A check deposited at our bank on Nov 2, 2012 was returned to us for a cash letter dated Jan 25th for unauthorized signer (stolen). We returned it for lateness but have received it back from the Payor bank with a signed affidavit of Alteration. It is not altered, it is a stolen check. We want to send it back to bank without entry. Can we?
My bank took a check for deposit that was returned Altered Check within the 24 hour deadline. The question then arose, "What would our liability be?" Say the drawee bank did not return it timely. Their client has 30 days from the date of the statement showing its payment to notify them. The bank then has 30 days to submit a claim to my bank. Is my bank obligated to pay this money back?
What is the time frame to return a check for fraud?
A customer presented a personal check for deposit from an account that they own at another financial institution ("New Bank"). The"New Bank" bought another bank ("Old Bank") about four years ago. This customer appears to have retained their check stock from the "Old Bank", but they have made paper copies of the "New Bank's" logo, as well as the MICR line containing the "New Bank's" routing and transit number, and the customer's "New" account number. The customer has carefully cut out the paper copy of "New Bank's" information, and glued it on to their "Old Bank" check stock, aligning the logo and MICR information, as they would have naturally appeared on properly printed check stock. The alteration is more than obvious (imagine: white copy paper glued onto a "fashion check" with the image of a moose wading in a creek). We were able to verify that the customer does own the account at "New Bank", and the customer is in good standing with both our institution and the "New Bank". On our end, the Check 21 check image is acceptable despite the glaring alteration, so the check will be processed and paid without incident. (We know this because our tellers have apparently accepted these in the past without pause). It really appears that this customer is just being extremely frugal or environmentally friendly in wanting to use her check stock from the "Old Bank". Is this right? Is it true that a negotiable instrument could be written on almost anything? Is it simply up to the willingness of the financial institution to accept it?

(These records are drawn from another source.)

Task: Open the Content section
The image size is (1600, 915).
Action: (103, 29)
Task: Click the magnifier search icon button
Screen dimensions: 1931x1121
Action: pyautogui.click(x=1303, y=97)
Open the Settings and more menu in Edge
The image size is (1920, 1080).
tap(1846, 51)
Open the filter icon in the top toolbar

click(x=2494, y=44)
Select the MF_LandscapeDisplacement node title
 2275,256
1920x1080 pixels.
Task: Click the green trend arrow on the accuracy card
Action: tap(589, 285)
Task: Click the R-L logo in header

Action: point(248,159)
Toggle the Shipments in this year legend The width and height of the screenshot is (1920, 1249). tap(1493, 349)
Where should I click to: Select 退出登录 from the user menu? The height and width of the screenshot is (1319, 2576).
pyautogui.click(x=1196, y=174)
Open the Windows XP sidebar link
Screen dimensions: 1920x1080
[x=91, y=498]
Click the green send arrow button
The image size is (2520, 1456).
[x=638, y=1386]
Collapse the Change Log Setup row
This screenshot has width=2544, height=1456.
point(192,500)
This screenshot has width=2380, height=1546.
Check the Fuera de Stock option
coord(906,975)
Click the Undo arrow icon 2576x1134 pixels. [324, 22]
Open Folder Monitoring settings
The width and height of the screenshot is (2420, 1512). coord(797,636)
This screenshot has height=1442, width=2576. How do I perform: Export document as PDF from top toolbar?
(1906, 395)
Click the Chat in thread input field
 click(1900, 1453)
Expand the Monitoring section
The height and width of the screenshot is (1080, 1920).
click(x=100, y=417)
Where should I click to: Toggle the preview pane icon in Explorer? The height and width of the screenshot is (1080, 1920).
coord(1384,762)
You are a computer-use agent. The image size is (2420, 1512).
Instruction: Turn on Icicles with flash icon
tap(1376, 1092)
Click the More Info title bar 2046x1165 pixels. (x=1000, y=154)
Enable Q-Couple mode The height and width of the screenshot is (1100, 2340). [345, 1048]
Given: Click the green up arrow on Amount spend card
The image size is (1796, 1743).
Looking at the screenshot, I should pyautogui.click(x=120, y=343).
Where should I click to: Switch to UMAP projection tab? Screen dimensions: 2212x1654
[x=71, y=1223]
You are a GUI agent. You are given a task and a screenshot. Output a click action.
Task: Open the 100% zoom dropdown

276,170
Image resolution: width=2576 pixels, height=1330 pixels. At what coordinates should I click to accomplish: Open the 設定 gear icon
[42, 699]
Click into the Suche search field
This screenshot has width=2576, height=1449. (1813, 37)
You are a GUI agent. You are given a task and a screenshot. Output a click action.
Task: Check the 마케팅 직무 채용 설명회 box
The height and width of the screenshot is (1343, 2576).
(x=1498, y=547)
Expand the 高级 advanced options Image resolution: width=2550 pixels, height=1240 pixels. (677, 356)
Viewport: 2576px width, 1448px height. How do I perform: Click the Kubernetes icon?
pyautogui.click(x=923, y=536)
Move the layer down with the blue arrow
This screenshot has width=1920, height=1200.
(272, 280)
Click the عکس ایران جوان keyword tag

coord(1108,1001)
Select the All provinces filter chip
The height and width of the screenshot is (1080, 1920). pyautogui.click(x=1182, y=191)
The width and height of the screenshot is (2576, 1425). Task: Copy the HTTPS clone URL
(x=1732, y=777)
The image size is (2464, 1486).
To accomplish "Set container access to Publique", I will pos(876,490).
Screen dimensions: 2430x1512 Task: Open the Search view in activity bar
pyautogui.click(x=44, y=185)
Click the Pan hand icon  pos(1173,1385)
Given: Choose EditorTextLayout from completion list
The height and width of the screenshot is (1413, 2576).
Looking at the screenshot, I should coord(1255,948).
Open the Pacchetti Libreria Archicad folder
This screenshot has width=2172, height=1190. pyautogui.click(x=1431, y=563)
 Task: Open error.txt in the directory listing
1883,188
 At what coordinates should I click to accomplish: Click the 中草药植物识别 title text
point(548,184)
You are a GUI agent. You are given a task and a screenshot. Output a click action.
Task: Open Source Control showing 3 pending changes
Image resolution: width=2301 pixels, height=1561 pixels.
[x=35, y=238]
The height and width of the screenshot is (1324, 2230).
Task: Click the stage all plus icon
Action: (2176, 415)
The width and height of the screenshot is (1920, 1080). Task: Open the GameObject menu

One of our banks has a business account on which a check has been materially altered. The payee has been changed. There are no funds available at the depository bank. Is our bank liable for this item or can we claim "breach of warranty" to the other bank and recover the funds. The check is for $35,000.
Is it okay to take in a check for deposit that is missing the written amount? It has the numeric amount, but the written amount is missing.
A gives B a check and B deposits it into his account at his bank. Forty-five days later A's bank asks for the money back from B's bank. There are no affidavits of forged signature, forged endorsement, alteration or anything else. A's bank executes an indemnity agreement in favor of B's bank. B's bank returns the funds to A's bank creating an overdraft in B's checking account. Is this standard practice/procedure?
We have a customer who is claiming a forged signature on her account from January 2005. Are we liable for that far back? What happens if when we look at the checks, we think the signature is accurate, but the customer doesn't? Who wins and what are our obligations then?
What is the time frame that a customer has to report "check fraud" (forged signature or endorsement) on an account (consumer or business) to be reimbursed by the financial institution?